• Task
For the string "will", find every matching line in the records and copy it.

• Data to process
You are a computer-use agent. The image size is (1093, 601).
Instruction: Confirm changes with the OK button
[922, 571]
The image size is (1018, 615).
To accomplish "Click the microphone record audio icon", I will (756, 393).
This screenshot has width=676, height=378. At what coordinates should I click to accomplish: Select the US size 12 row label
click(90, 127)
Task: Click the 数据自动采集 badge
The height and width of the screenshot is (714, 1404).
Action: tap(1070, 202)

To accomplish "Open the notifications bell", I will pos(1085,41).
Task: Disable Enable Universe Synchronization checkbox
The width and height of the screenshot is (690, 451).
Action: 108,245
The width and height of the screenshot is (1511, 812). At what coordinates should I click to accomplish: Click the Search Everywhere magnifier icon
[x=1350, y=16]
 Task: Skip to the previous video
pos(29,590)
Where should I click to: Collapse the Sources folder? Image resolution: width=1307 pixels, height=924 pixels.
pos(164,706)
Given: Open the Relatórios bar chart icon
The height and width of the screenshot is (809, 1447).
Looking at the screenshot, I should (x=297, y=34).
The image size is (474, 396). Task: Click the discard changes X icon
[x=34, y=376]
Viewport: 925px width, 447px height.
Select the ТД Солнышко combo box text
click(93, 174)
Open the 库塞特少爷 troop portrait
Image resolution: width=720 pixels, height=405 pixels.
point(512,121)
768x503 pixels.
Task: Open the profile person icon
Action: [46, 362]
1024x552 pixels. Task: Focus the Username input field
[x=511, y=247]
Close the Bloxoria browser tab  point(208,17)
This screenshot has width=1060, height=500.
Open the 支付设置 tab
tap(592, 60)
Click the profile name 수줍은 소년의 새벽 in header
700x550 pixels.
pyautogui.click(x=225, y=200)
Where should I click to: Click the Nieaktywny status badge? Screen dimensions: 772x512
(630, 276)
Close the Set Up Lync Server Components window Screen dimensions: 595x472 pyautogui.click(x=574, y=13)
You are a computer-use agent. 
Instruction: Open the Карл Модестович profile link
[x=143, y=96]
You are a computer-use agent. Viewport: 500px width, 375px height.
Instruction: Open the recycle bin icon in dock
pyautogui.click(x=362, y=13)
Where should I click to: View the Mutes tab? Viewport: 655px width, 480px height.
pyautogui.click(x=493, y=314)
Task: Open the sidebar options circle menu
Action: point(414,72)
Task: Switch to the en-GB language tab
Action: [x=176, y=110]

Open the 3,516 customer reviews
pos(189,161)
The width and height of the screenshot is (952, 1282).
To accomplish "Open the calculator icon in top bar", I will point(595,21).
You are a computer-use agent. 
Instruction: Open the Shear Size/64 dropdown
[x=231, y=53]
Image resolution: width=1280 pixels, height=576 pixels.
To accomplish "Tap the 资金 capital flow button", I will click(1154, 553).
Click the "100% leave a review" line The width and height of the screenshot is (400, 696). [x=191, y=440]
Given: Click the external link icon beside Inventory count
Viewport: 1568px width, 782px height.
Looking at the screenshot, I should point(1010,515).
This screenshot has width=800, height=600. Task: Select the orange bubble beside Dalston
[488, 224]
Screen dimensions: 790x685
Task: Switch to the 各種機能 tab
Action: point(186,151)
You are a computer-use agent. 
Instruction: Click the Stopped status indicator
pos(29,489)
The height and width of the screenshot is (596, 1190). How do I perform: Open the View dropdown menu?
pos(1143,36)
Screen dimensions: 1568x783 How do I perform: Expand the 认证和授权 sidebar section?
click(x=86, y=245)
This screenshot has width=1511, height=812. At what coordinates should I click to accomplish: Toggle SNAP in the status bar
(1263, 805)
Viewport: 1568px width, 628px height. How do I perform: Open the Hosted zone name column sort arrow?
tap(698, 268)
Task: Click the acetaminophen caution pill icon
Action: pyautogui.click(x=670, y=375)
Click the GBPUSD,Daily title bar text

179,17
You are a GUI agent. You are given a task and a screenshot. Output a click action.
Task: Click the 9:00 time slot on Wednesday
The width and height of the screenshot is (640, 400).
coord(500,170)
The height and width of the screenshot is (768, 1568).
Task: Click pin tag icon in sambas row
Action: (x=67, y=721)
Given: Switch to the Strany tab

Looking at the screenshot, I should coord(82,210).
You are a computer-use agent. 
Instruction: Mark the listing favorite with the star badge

• Answer space
To accomplish "Click the microphone record audio icon", I will (756, 393).
To accomplish "Open the notifications bell", I will pos(1085,41).
To accomplish "Open the calculator icon in top bar", I will point(595,21).
To accomplish "Tap the 资金 capital flow button", I will click(1154, 553).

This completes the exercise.